■ Aim A:
In the passage on the Commodore secondary, which awards' preseason watch lists has Andre Hal been named to?
■ Aim B:
Please continue the passage on the Commodore secondary from the point where it stops.

■ Page:

◆ ◆ ◆ ◆ ◆

With three of four starters returning to a secondary anchored by senior leaders, no one is expecting a drop-off from the Commodore defense this season. Senior cornerback Andre Hal, who has been named to the preseason watch lists for the Bednarik, Thorpe and Maxwell Awards, appreciates the years his position group has invested in the program because of the advantage that gives them in communicating on the field.
"We have four seniors in the back, with me, Kenny [Ladler], Steven [Clarke] and Javon [Marshall]," Hal said. "We've all played since freshman year. We've had a lot of experience, a lot of playing time. We don't huddle up, we get our plays from the sideline, so we have to have good communication. I think that's why we've been so good."

◆ ◆ ◆ ◆ ◆

■ Provided material:
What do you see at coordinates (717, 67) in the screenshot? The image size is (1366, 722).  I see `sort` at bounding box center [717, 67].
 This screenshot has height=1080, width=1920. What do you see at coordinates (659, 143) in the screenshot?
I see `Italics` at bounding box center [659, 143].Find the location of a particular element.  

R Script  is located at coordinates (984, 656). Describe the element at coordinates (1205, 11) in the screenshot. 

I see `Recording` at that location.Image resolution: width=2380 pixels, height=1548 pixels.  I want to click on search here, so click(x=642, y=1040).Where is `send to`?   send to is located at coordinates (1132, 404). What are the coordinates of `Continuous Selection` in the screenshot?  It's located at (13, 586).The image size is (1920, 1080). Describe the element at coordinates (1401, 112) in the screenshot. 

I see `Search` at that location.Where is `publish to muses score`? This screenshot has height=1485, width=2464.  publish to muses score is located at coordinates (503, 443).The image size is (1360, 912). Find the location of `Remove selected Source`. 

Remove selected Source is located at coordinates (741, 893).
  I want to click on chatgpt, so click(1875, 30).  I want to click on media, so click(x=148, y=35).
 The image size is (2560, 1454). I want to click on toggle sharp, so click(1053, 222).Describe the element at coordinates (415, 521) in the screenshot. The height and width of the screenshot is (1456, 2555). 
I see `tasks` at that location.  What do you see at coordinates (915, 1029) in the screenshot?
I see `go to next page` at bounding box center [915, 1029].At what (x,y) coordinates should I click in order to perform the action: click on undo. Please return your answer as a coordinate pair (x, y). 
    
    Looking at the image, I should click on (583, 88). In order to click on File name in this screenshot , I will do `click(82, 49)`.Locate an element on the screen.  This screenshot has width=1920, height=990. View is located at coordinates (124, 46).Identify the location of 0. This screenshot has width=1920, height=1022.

◆ ◆ ◆ ◆ ◆

■ Result A:
The Bednarik, Thorpe and Maxwell Awards.

■ Result B:
Clarke, who came on strong at the end of the 2012 season before making a season-high five tackles in Vanderbilt's Music City Bowl victory over North Carolina State, is looking to fill the opposite corner position vacated by the graduation of two-year starter Trey Wilson. Clarke knows that the experience he and his classmates have built together allows each person to be confident his teammates will be filling their assignments. He especially counts on safeties Ladler and Marshall to have his back in coverage.
"They're going to be where they're supposed to be," Clarke said. "That's why we're so aggressive at corner. We're allowed to jump stuff because the safeties are going to be there."
Those tenets of communication and trust are the backbones of defensive coordinator Bob Shoop's system. The third-year mentor, who also coaches the safeties during individual drills, has been able to put more responsibility on his players as they have grown into leadership roles on his defense.
"Coach Shoop is probably one of the best defensive coaches in the country right now," Hal said. "He puts us in great positions and he really trusts us. We'll be in the middle of the open-field, and he'll call zero blitz because he trusts us. I like that."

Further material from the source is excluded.